====== Texte source ======

Sont ainsi abordés les motivations de l'ethnologue débutant (appel de l'exotisme, culpabilité post-coloniale ? désir de fuite ? Dans l'après – 68, plusieurs raisons se chevauchent) , ses choix (pourquoi telle tribu plutôt que telle autre ?) La part reste belle parfois au hasard des rencontres et des opportunités.
Elle s'attarde sur les réactions physiques que l'apprenti-chercheur peut éprouver lors de son séjour et fait part de ses propres expériences, ce qu'aucun « africaniste » ne se complaît en général à raconter...
Elle revient plus tard sur ces manifestations physiques de désordres et refus psychiques, la maladie en étant l'un des symptômes essentiels. Elle aura à plusieurs reprises la tentation du rapatriement sanitaire après des mois de lutte pour « s'immerger » dans la culture étudiée.
Elle s'interroge sur la place du chercheur, « étranger » à tous égards, qui doit se faire accepter, qui doit convaincre de son désintéressement et du bien – fondé de sa présence, usant parfois de la séduction, cette arme à double-tranchant.

Le choix de l' »informateur »sur place est prépondérant et...à risques. C'est au coup de chance ou à l'intuition que cela fonctionne. En effet le risque est double : se limiter à un seul informateur risque de réduire les chances de connaissance du milieu, se « tromper » dans son choix peut aboutir à une interdiction de facto de changer d'interlocuteur, chaque groupe ayant l'idée qu'il s'agira in fine d'une trahison. le choix étant fait, l'ethnologue finit par faire partie de la famille choisie,en quelque sorte « adopté » et « initié » par elle, ce qui limite sa neutralité, « l'initiation l'aura conduit paradoxalement à se couper de toute possibilité d'objectivité ».

====== Données extraites ======

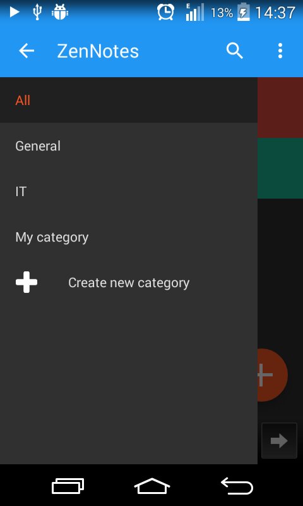Tap the dark green note card
Image resolution: width=303 pixels, height=506 pixels.
click(x=280, y=168)
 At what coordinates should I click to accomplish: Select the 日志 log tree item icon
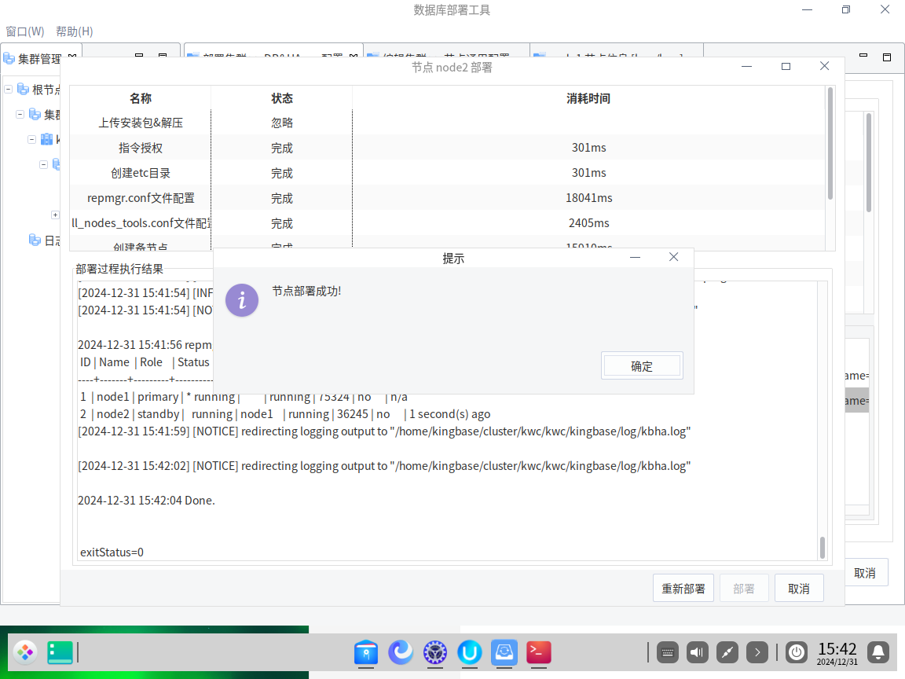coord(35,240)
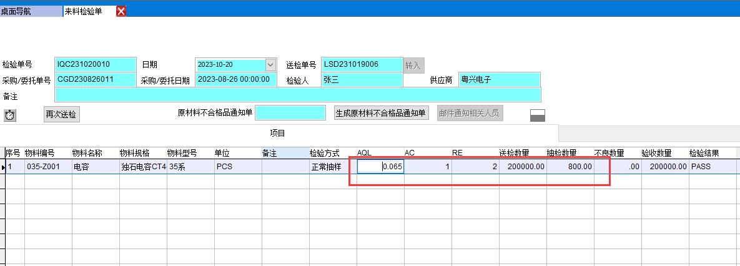Click the 检验结果 cell showing PASS

(x=714, y=167)
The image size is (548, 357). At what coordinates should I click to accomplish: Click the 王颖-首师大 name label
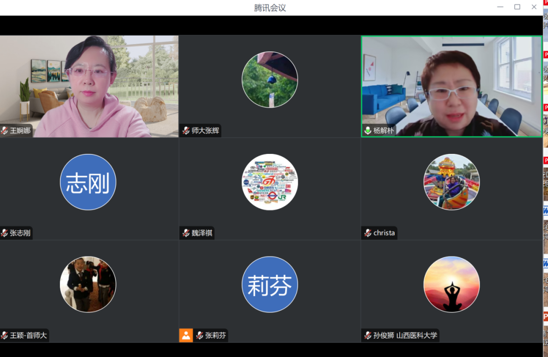29,335
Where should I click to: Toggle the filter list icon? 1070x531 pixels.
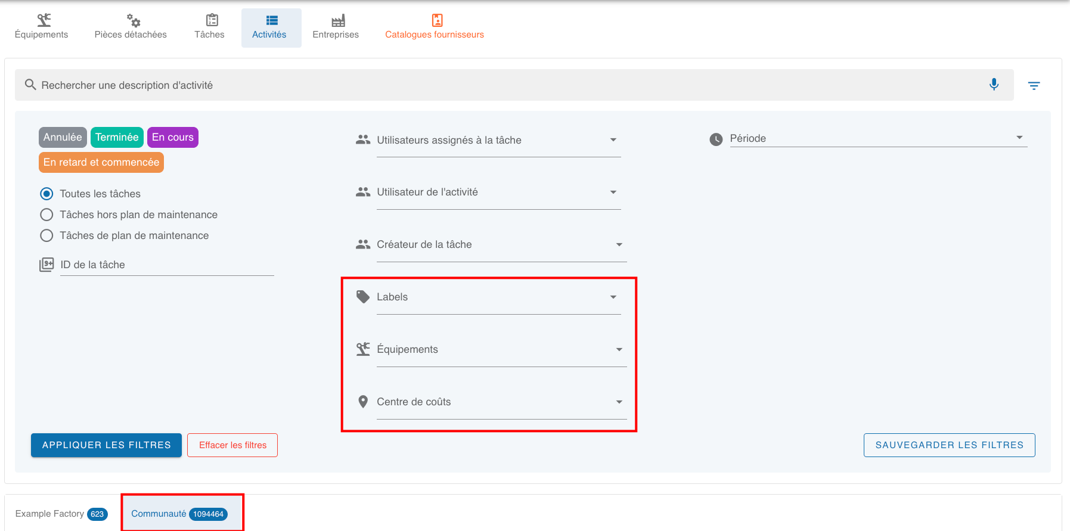coord(1034,86)
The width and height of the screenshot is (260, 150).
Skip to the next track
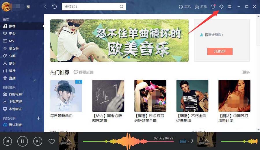[x=38, y=141]
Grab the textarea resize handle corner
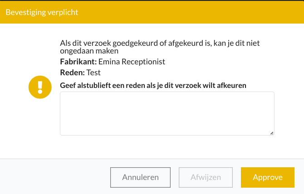The image size is (304, 194). 272,133
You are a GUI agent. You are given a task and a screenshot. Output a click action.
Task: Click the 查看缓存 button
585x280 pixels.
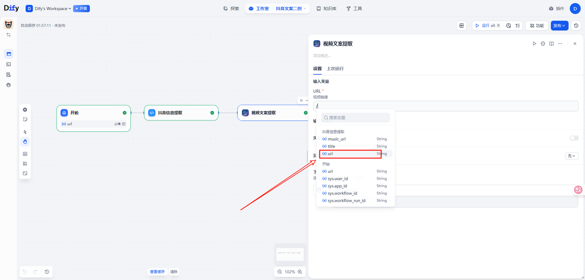pyautogui.click(x=157, y=272)
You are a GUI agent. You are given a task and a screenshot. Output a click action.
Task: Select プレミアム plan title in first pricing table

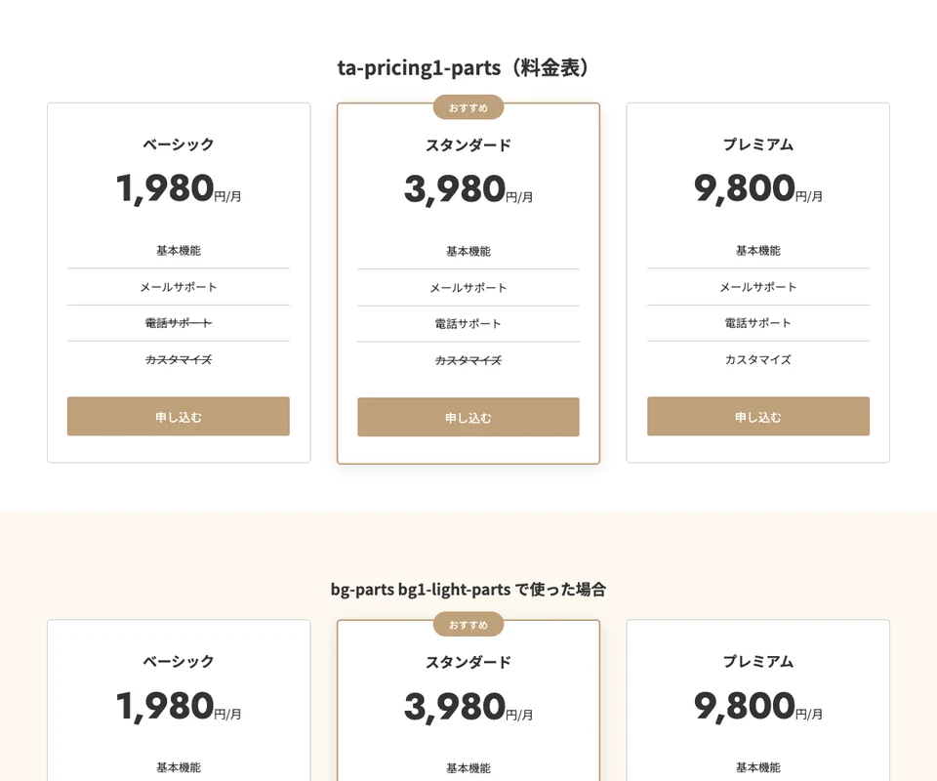point(758,144)
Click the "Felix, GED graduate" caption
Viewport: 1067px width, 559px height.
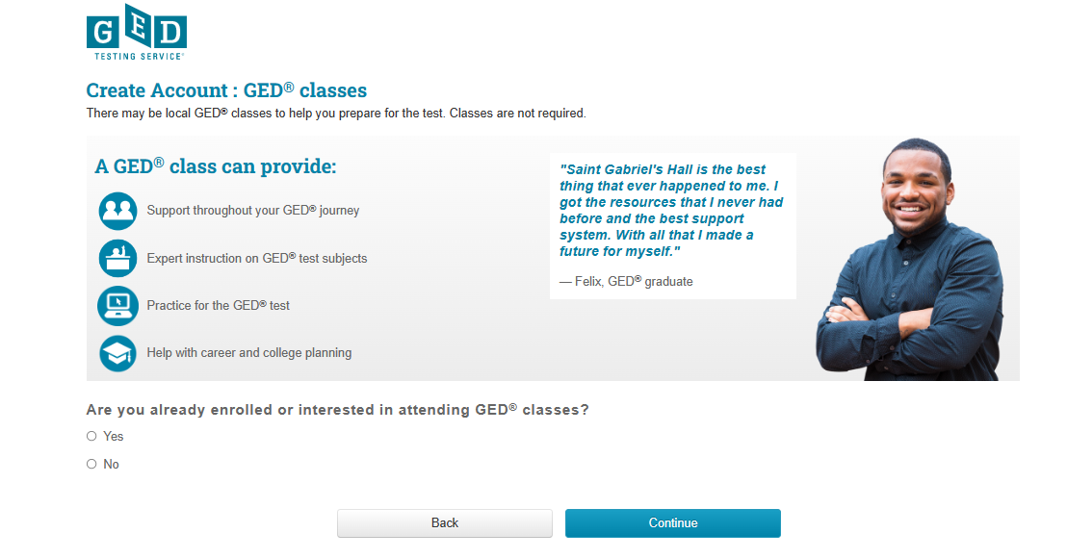point(626,281)
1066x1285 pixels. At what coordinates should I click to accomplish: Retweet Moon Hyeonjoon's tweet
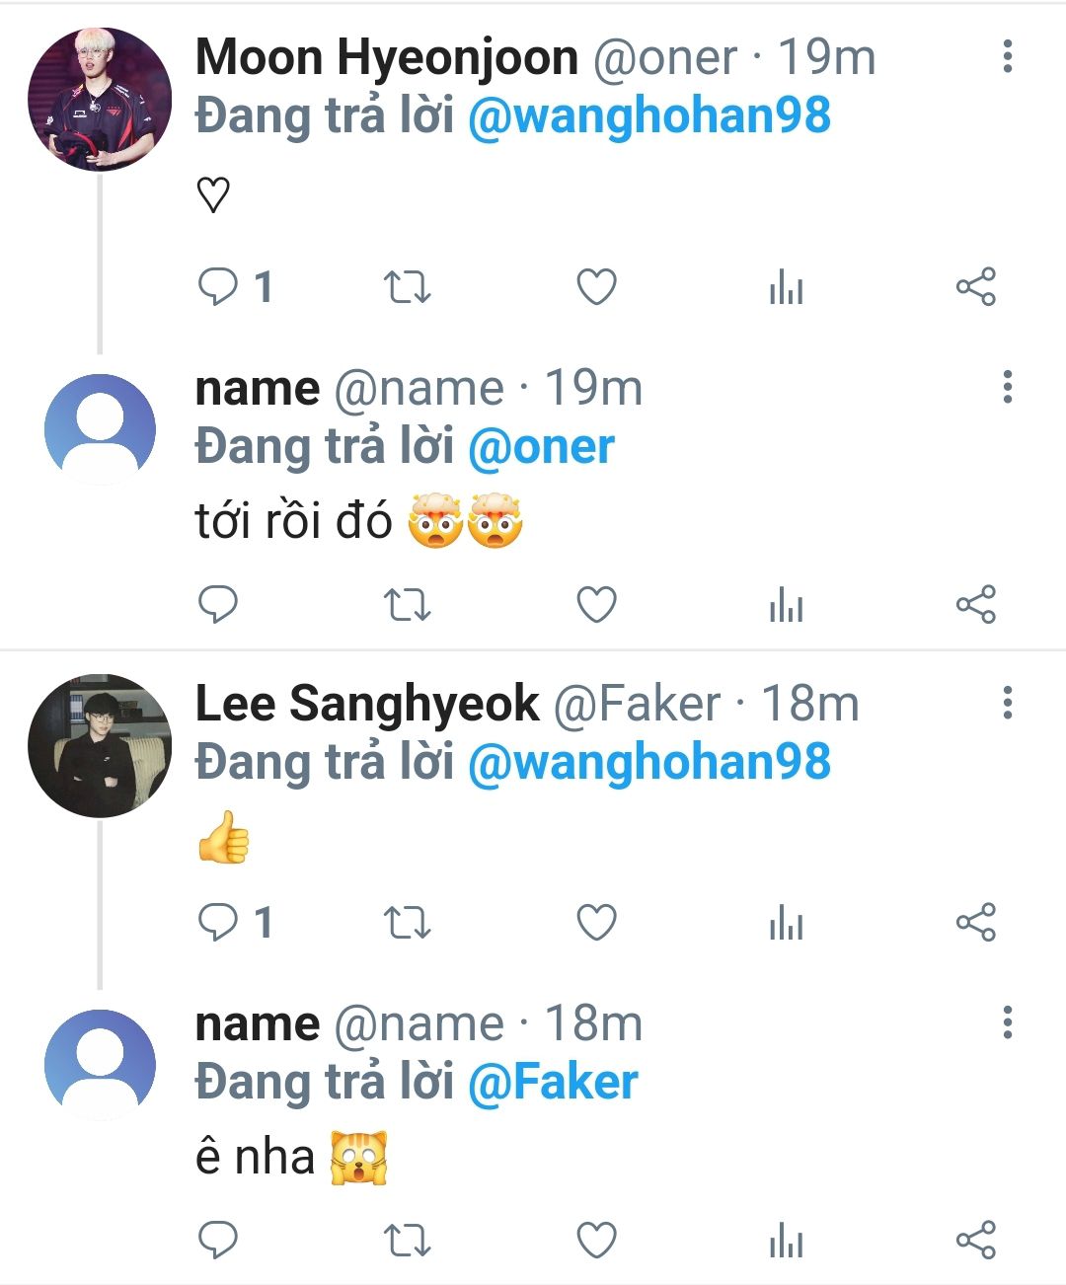pos(407,287)
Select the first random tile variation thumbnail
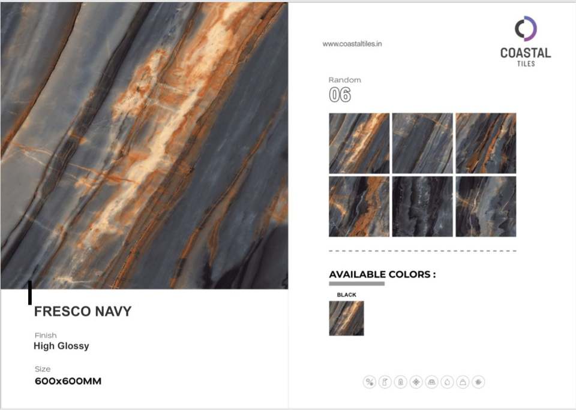Image resolution: width=576 pixels, height=410 pixels. pos(359,143)
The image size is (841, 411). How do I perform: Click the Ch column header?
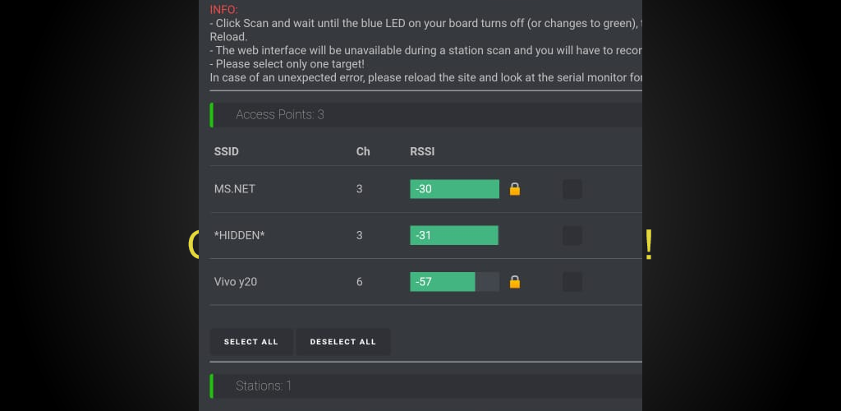click(x=363, y=151)
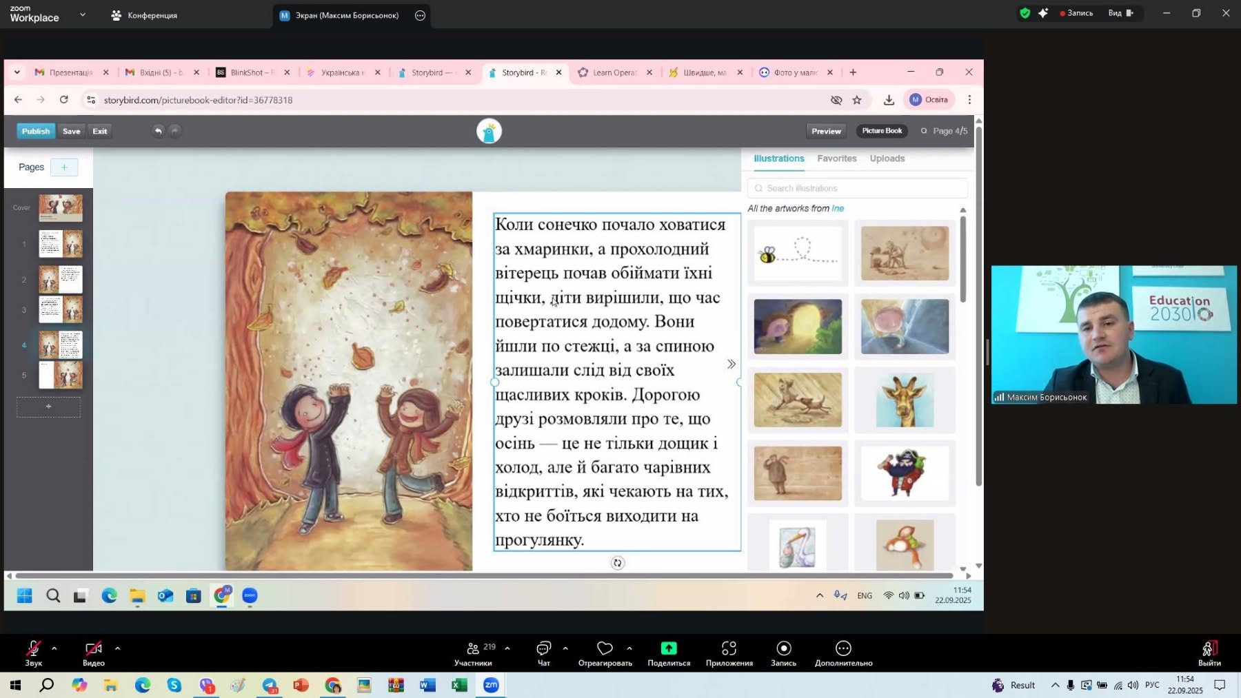Click the Publish button
The image size is (1241, 698).
point(36,131)
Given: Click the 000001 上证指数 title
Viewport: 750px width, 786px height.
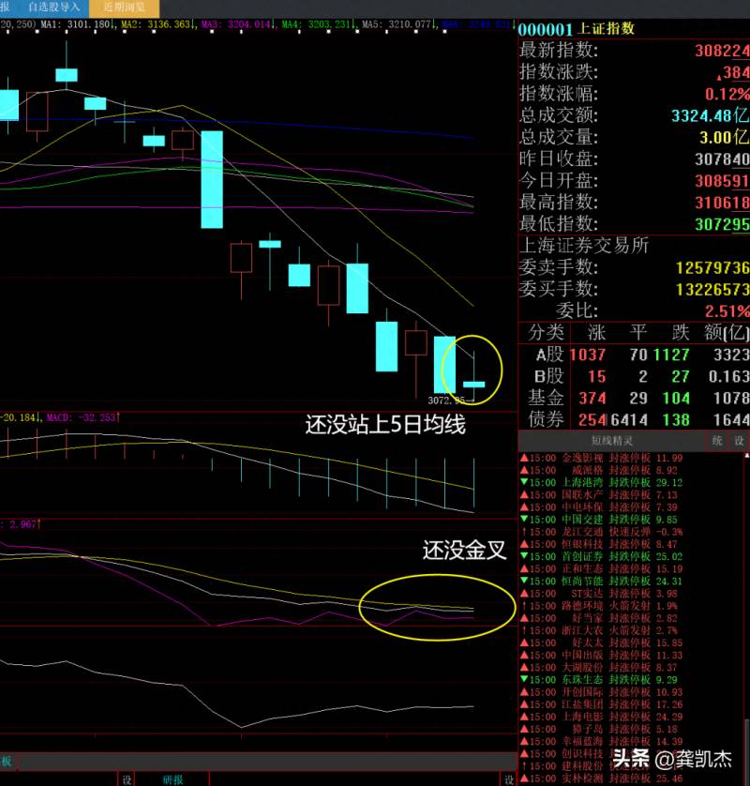Looking at the screenshot, I should 577,29.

======

■ **Consignes**:
a – Reformulez sous forme de liste le paragraphe du texte sur l'ethnologue débutant qui commence par « Elle s'interroge sur la place du chercheur ». Conservez-en les faits principaux.
b – Poursuivez le texte sur l'ethnologue débutant après sa dernière phrase.

■ **Vos réponses**:
a –
- Le chercheur est un « étranger » à tous égards et doit se faire accepter.
- Il doit convaincre de son désintéressement et du bien-fondé de sa présence.
- Il use parfois de la séduction, une arme à double tranchant.

b –
L'auteur insiste sur la nécessaire distanciation par rapport à « l'objet » d'étude, distanciation perturbée par les émotions et les affects, l'important étant de se situer à une juste place entre les deux. C'est ainsi qu'elle confie avoir évité toute aventure sentimentale avec un membre de l'ethnie étudiée.

L'auteure aborde les questions de méthode : l'observation participante et l'observation systématique. Dans un cas, s'intégrer à la vie quotidienne, participer aux actes communs et les décrire, dans l'autre partir d'une démarche volontariste pour lister, recueillir, décrire. Par exemple, en passant d'une tente à une autre et poser aux habitants les mêmes questions sur les mêmes sujets.
Difficulté à être à la fois dehors et dedans. Question méthodologique de la « prise de position » : l'auteure fera l' l'expérience de cette difficulté en se trouvant à la charnière de deux groupes familiaux, entre deux « frères » désunis par des rapports de force et des conflits hiérarchiques.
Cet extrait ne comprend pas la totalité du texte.